- **Exercise requirements**:
The lines from the one with "Given: Open the DevTools three-dot menu" through the last line below are to be copied exactly; no other lines are to be returned.

- **Excerpted records**:
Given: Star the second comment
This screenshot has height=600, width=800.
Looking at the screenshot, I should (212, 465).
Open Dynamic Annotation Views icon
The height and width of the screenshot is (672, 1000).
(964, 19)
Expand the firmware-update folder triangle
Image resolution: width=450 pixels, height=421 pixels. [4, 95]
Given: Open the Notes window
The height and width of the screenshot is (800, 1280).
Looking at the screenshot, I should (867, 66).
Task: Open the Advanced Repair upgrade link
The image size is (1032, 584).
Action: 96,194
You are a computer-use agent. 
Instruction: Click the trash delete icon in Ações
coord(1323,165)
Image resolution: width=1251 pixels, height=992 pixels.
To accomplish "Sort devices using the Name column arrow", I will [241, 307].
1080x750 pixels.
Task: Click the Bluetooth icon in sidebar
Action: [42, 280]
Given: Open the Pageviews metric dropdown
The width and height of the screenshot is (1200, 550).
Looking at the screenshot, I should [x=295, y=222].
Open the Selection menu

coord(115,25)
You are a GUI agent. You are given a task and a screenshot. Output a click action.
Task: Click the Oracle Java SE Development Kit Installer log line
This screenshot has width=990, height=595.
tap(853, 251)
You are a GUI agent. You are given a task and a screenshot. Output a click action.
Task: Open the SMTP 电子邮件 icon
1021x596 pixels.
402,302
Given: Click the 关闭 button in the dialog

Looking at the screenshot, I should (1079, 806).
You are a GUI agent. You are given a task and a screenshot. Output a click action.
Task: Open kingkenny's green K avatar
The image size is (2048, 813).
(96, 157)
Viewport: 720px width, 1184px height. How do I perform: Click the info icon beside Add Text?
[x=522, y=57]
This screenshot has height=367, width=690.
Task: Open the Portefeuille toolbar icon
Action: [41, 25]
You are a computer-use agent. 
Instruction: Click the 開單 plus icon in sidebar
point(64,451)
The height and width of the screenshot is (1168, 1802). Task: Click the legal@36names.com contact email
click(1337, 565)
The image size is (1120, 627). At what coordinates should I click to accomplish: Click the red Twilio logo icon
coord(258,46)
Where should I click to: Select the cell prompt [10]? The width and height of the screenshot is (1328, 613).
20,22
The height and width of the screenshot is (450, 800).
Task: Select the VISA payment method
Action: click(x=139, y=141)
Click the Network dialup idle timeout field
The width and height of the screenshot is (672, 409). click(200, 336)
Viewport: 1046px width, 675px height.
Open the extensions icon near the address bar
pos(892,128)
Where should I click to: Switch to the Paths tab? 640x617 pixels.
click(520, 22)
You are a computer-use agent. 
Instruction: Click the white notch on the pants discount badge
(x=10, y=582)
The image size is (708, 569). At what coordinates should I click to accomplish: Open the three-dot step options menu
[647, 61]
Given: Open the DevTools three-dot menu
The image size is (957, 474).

- **Output for this exercise**:
Given: Open the DevTools three-dot menu
The image size is (957, 474).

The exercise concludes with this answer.